*What the exercise asks*
Examine each line of the data, and copy the ones containing "more".

◆ ◆ ◆ ◆

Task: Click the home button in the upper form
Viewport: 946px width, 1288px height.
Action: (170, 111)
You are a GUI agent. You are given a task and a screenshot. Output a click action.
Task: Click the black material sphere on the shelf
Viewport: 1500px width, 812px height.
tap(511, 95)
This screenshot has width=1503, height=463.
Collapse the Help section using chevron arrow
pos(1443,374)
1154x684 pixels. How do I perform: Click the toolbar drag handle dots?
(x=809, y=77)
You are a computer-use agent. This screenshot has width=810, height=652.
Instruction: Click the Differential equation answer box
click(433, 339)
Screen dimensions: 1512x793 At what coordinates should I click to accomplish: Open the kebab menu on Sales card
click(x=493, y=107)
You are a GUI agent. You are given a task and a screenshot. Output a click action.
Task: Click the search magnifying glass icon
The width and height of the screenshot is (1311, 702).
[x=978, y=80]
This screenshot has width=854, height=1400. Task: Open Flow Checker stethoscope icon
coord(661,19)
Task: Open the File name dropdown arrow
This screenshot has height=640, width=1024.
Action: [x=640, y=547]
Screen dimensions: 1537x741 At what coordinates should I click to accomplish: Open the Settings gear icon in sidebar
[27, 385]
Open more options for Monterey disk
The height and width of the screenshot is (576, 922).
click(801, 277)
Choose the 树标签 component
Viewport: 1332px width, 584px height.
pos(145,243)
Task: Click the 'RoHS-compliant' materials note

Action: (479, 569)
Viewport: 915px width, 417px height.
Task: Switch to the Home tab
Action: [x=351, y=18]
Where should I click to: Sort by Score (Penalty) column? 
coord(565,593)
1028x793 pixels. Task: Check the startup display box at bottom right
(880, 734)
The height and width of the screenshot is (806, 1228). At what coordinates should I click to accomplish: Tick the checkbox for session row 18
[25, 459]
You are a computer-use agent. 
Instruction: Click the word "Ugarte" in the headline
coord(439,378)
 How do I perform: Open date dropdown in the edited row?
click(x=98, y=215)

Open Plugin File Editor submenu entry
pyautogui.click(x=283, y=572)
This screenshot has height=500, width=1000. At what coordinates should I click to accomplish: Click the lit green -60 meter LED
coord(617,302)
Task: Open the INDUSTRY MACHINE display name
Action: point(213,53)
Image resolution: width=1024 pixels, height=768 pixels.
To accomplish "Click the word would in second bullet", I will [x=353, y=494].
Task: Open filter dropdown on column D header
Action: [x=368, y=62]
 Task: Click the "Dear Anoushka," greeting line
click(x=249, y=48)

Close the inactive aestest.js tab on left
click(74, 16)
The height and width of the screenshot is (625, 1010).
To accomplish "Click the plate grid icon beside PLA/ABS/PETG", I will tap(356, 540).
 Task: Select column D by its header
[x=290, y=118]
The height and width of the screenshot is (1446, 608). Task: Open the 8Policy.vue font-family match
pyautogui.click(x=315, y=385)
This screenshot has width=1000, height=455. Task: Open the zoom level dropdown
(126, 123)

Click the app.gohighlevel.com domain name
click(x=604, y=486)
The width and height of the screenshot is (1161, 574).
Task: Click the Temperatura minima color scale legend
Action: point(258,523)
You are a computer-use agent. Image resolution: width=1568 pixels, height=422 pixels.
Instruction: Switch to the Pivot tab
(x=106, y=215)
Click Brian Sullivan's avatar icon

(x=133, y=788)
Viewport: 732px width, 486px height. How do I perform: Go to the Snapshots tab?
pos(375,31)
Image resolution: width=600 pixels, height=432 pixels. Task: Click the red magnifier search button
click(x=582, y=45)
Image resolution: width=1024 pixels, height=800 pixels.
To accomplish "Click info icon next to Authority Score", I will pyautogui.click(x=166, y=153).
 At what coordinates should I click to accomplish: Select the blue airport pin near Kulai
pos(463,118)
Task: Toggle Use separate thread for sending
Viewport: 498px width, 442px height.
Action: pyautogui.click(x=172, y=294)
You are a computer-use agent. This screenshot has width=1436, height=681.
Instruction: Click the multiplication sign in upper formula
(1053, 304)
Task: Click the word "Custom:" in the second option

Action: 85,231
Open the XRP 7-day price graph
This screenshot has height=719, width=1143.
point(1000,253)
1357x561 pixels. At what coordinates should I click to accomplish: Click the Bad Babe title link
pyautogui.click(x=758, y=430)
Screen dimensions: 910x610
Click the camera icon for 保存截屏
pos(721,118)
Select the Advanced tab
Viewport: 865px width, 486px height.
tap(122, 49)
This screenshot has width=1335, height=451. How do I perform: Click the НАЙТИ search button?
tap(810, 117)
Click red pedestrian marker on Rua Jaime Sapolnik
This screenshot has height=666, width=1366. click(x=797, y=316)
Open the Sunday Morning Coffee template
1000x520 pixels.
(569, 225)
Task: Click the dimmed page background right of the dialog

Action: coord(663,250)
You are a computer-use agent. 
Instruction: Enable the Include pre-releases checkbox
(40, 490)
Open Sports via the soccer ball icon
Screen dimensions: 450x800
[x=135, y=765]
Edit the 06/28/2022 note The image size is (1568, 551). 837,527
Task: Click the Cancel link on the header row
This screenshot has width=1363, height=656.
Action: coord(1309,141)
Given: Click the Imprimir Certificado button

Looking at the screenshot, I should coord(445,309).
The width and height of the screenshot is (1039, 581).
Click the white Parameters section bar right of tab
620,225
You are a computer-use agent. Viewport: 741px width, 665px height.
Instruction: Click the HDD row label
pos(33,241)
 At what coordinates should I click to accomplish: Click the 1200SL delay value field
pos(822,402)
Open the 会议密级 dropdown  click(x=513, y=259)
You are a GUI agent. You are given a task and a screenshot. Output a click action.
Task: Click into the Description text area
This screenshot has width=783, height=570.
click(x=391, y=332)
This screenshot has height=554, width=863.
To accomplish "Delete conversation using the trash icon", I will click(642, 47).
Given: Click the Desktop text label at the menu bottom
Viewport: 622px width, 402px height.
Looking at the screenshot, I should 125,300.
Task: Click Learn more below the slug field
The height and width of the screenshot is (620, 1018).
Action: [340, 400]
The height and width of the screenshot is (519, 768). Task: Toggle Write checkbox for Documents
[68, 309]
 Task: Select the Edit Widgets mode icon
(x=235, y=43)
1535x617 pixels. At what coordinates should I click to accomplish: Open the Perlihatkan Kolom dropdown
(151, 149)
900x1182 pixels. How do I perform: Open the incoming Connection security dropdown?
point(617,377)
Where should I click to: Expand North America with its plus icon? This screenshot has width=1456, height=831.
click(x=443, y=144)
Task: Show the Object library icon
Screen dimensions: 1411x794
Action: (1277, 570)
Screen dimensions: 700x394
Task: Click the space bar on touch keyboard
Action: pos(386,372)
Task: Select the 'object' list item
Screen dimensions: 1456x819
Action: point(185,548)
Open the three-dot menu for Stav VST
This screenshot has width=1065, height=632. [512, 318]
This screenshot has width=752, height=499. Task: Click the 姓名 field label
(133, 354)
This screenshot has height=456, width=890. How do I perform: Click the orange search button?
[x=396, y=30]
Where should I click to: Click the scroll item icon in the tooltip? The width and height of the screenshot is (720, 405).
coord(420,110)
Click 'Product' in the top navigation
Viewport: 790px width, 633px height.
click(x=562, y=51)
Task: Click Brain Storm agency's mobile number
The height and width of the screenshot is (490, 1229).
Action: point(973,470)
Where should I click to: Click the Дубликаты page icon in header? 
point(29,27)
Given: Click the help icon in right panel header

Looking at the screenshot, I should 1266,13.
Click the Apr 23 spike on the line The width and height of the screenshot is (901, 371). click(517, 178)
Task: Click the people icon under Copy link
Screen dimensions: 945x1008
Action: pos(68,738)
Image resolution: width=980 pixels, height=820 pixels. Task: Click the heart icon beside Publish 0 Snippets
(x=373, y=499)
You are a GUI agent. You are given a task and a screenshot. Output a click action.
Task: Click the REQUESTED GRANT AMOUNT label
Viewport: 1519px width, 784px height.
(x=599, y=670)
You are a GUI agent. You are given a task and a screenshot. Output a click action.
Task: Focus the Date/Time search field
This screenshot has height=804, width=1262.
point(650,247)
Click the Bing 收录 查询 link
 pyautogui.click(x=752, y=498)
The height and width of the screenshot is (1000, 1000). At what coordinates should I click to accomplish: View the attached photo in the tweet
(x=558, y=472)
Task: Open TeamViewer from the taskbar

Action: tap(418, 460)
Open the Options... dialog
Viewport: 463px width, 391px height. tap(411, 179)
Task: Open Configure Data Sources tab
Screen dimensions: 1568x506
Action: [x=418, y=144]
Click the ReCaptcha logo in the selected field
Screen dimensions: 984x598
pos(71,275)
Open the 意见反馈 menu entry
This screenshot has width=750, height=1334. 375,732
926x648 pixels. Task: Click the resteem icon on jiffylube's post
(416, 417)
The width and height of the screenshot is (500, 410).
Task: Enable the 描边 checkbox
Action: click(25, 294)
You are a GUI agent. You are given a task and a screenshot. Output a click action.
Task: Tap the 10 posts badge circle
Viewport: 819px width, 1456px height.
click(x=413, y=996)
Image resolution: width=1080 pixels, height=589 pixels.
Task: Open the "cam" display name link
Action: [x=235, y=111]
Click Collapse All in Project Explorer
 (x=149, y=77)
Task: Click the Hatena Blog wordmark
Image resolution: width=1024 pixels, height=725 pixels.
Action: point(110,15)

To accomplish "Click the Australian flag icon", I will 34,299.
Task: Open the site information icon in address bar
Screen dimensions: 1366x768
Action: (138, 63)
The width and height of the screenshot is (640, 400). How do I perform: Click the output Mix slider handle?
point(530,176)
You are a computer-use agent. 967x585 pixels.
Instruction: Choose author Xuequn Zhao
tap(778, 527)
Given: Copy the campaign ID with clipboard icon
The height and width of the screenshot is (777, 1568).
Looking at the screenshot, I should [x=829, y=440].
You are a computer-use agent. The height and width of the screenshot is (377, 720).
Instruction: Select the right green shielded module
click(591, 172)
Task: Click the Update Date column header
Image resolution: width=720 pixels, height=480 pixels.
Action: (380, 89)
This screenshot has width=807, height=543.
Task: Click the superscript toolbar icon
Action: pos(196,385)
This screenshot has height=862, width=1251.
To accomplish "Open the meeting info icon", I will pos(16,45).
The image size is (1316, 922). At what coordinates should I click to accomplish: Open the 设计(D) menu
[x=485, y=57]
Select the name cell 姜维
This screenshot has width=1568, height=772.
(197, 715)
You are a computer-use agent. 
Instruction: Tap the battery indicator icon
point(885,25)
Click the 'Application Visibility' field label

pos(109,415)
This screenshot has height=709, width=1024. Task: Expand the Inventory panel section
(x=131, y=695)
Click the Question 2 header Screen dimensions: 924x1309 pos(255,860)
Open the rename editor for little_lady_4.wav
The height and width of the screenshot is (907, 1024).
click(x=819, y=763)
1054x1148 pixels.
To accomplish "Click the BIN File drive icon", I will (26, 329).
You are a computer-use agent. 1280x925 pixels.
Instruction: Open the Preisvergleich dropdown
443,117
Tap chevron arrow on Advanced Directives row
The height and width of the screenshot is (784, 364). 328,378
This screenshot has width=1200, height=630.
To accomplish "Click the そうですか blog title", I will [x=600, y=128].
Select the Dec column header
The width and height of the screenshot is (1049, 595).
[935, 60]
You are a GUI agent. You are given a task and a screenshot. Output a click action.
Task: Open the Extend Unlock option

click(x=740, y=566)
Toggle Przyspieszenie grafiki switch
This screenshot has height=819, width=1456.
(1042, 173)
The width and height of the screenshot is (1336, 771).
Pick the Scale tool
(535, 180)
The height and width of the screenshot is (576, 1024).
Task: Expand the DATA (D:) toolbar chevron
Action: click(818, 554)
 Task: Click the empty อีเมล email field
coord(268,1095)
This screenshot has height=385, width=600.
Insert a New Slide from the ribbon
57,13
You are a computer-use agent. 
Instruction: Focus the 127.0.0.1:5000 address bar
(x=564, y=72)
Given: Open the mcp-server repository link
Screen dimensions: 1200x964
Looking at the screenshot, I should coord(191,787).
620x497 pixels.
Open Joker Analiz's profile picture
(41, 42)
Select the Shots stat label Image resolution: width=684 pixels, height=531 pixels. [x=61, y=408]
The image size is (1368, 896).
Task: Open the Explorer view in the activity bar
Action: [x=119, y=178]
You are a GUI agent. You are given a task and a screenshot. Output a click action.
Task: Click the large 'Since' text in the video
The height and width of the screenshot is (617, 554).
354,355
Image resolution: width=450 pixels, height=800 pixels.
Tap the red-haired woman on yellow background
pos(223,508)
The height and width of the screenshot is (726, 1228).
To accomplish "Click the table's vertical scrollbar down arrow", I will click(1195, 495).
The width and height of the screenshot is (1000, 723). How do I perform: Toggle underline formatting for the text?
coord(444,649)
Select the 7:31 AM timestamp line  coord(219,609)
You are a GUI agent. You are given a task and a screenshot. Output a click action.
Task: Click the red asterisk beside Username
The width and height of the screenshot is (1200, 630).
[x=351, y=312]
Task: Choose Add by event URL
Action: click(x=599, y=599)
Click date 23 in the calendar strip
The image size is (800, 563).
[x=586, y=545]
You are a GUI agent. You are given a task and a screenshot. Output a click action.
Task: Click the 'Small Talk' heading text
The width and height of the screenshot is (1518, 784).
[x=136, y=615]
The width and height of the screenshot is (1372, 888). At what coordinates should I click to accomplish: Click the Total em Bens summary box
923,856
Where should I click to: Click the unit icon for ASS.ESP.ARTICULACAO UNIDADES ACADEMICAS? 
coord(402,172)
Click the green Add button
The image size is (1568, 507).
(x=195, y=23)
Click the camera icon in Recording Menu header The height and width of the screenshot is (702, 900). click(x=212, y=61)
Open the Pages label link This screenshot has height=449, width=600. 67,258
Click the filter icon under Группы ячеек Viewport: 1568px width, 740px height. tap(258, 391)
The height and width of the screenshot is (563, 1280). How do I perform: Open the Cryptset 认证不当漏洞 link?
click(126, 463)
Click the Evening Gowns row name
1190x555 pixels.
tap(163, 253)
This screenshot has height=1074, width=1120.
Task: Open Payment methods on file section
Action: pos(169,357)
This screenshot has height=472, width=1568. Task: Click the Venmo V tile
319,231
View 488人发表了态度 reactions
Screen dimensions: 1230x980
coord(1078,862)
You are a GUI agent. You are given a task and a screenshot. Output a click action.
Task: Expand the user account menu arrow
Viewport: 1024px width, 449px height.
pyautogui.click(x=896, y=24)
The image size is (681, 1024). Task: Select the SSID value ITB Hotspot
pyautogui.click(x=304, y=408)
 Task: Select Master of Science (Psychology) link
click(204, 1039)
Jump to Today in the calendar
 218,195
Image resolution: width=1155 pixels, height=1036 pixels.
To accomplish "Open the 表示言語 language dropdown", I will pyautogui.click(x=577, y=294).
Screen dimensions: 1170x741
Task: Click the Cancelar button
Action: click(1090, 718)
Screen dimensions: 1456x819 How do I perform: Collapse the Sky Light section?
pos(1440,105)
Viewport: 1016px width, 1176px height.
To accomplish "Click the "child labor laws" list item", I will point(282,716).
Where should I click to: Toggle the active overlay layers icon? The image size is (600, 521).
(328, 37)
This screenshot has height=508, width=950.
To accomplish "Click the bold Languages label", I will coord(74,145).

◆ ◆ ◆ ◆

*Solution to this problem*
Open more options for Monterey disk
Task: Click Learn more below the slug field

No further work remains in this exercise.